(Beginning of Text under study)

Posted: 8/8/2006


  The Norway Cup ended in sunshine after it looks as if one wet day would turn the gazillion pitches into a quagmire, as has happened many times in its 33 year history.
There was a splendid final in U14 class. Mathare United from Nairobi, Kenya beat a localteam from 5km away from the Ekeberg site 2-0. The Kenyans had a striker about 4 ft 9 in who would have made an ideal Dickensian chimney sweep, and their soccer was crisp, and superb with ball skills that I hope will boost East Africa's chances of one day having a World Cup Finals participant for the first time.
The local Boler Club  had 3 or 4 decent players with some flair, but also a couple of 'tubbies' who looked as if they had eaten all the pies, and were overweight and out of shape.
  A Macedonia team  beat Pequinos de Jockey of Sao Paulo in the next higher age group and I left before seeing the result of Ivory Coast vs Cruz Azul of Mexico U 16 boys. By contrast, most of the inter Norwegian finals in both boys and girls groups were tame affairs.
Norway Cup has constructed a stadium seating about 3,000 as the centerpiece of activities for the finals, with the only level and decent grass pitch, after years of having the finals down town at the Bislett stadium, famous for track and field. For the 2 finals days most of the 40,000 players and supporters have left town anyway.
  Due to it being later than most European youth tournament, the standard of fields and competition, most decent USA teams and those from Europe and Latin America give it a pass.
One older local player told me. "When I was 13-14 our club used to play decent teams from up North, from Trondheim and Tromso but now they allow 3 teams in each age group from the same local Oslo area club, and you play them anyway during the season".

(End of Text under study)
(Beginning of Entries supplied)

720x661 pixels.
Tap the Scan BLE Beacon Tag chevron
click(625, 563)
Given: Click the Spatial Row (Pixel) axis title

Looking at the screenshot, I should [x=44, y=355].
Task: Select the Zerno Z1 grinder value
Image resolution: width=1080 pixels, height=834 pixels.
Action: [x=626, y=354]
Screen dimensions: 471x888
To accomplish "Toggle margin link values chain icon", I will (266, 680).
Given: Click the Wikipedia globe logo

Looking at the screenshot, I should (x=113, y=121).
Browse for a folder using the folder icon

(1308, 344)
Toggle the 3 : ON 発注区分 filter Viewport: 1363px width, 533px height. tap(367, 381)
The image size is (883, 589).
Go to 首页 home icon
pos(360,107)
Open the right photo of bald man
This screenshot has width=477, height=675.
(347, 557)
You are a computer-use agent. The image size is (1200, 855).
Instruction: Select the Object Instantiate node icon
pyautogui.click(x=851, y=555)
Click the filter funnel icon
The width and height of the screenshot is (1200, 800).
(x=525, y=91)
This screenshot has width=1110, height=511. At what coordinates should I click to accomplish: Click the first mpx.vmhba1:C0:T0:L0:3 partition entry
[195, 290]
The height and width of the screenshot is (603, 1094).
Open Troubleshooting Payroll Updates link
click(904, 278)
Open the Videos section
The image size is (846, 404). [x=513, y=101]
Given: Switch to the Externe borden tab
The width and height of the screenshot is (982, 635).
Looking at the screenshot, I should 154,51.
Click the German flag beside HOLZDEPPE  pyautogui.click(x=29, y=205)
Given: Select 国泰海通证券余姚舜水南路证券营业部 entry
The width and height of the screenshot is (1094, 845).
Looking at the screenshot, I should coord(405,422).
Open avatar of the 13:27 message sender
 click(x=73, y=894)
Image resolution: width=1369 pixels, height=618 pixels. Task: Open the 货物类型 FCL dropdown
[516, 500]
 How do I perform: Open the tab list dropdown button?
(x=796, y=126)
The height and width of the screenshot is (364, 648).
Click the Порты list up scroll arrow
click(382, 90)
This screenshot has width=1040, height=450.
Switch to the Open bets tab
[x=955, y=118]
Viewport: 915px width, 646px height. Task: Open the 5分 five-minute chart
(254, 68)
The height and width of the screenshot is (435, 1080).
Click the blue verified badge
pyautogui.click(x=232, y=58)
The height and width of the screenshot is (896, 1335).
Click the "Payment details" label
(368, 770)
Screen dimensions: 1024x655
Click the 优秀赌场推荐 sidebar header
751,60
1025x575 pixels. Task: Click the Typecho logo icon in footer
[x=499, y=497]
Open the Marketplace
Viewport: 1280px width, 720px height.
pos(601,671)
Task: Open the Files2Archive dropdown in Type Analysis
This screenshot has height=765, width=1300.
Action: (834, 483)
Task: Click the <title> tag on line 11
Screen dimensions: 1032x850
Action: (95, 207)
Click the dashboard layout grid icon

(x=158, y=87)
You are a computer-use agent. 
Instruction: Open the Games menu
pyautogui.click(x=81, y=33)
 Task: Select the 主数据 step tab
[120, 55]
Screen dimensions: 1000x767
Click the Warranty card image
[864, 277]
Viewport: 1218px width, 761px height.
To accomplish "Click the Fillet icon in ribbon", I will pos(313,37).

(End of Entries supplied)

§ **Exercises**:
- A) Answer each of these questions about the Norway Cup post in a line of its own:
(i) Which club won the U14 final, and what was the score?
(ii) About how many people does the stadium built for the finals seat?
(iii) Where were the finals held in earlier years?
- B) Carry on with the Norway Cup post from the point where it stops.
The listing was taken from a separate source.

§ **Results in order**:
- A)
(i) Mathare United from Nairobi, Kenya won 2-0.
(ii) About 3,000.
(iii) Downtown at the Bislett stadium.

- B)
   The Gothia Cup 2 weeks earlier gets the best clubs and is fairly restrictive and is loads of fun. You can walk most places in Gothenburg with its splendid ambiance. Sven Ivarsson, now running Dana Cup No 1 in Frederiickshavn, across the water in Denmark the week before, and co founder Ake Neilson should be proud of their achievements of providing the world with beautiful events that have brought admiration from teams from over 100 countries world wide, and current Director Dennis Andersson  has worked hard to make it the event that it is today. Dana Cup with around 500 teams is much smaller, but has most of the fields clustered together in one location, and Northern Jutland has beaches, small fishing villages and a slow pace that is a great, and safe, atmosphere both on and off the pitch.
  This week Goteborg, Sweden hosts the European Athletics Championships at Ullevi Stadion and free concerts every night at The Avenue, the main wide tourist avenue.
  Oslo is over 1100 years old and for about 500 years was ruled by the Danes and then the Swedes, until independence a century ago. It later changed its name from Christiana, named after a Danish King Christian, to the current Oslo.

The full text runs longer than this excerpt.